BEGIN Page extract

Ted Clark

Personal information
- Full name: Edward Austen Clark
- Born: 13 April 1937 (age 89) Balham, London, England
- Batting: Right-handed
- Bowling: Left-arm medium

Domestic team information
- 1959–1976: Middlesex

Career statistics
| Competition | FC | List A |
| Matches | 200 | 10 |
| Runs scored | 8733 | 223 |
| Batting average | 29.11 | 24.77 |
| 100s/50s | 6/53 | 0/1 |
| Top score | 149 | 51 |
| Balls bowled | 3839 | 224 |
| Wickets | 58 | 6 |
| Bowling average | 32.46 | 27.66 |
| 5 wickets in innings | 2 | - |
| 10 wickets in match | - | - |
| Best bowling | 5/61 | 2/49 |
| Catches/stumpings | 106 | 1/- |
- Source: Cricinfo, 6 November 2013

= Ted Clark =

English cricketer

Edward Austen Clark (born 13 April 1937) is a former English cricketer. He played for Middlesex between 1959 and 1966, with occasional games thereafter until 1976.

==Middlesex career==
A right-handed middle-order batsman and left-arm medium-paced bowler, Clark made his first-class debut for Middlesex against Cambridge University in June 1959, scoring 25 in the first innings and 100 not out, in two hours, in the second. He topped Middlesex's batting averages in the County Championship that season with 728 runs at 34.66 in 12 matches. Wisden described him as "a splendid batsman, with a fine temperament" and a "readiness to play strokes", and added that his "121 and 73 not out against Northamptonshire when Middlesex were in difficulties showed his fighting qualities".

A back injury restricted his appearances in 1960 but he returned to fitness in 1961, made 1335 runs at 26.70, and was awarded his county cap. He made 1154 runs at 28.85 in 1962, and in the last match of the season, bowling a longer spell than usual with his medium pace, took 5 for 69 against Kent.

END Page extract
BEGIN Information given

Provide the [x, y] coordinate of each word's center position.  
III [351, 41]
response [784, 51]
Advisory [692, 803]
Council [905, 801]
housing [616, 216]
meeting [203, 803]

END Information given

- **Problems to solve**
A. Check three statements against the Ted Clark article above. For each, answer yes or no and quote the words of the article that decide it.
(i) Clark's first-class debut was against Cambridge University.
(ii) A back injury kept Clark from playing much in 1961.
(iii) Clark scored more than 1,300 runs in 1962.
B. Pick up the Ted Clark article after its last sentence and keep writing it.

- **Your responses**
A.
(i) Yes: "made his first-class debut for Middlesex against Cambridge University in June 1959"
(ii) No: "A back injury restricted his appearances in 1960 but he returned to fitness in 1961"
(iii) No: "He made 1154 runs at 28.85 in 1962"

B.
In 1963, despite scoring his first century since 1959, his form fell away (662 runs at 18.38) but he returned to form in 1964, making 1454 runs at 32.31 and taking 19 wickets at 27.89, including his best figures, 5 for 61 when he opened the bowling against Surrey. He batted consistently in 1965 (1426 runs at 32.40) and 1966 (1365 runs at 35.00) and hit his last century, his highest score of 149 in 1966 against Kent, when he "proved that aggression paid handsomely".

Clark retired after the 1966 season, but made himself available for Middlesex for first-class and List A matches in 1968 and 1976. He is a member of the Middlesex Hall of Fame.

==MCC career==
Clark also played first-class and minor cricket for the Marylebone Cricket Club (MCC). With MCC teams he toured Canada and the United States in 1967, East Africa in 1973–74, and Hong Kong, Singapore and Thailand in 1981. He captained MCC teams to Bangladesh in 1976-77 – the first cricket team to tour Bangladesh – and 1978–79.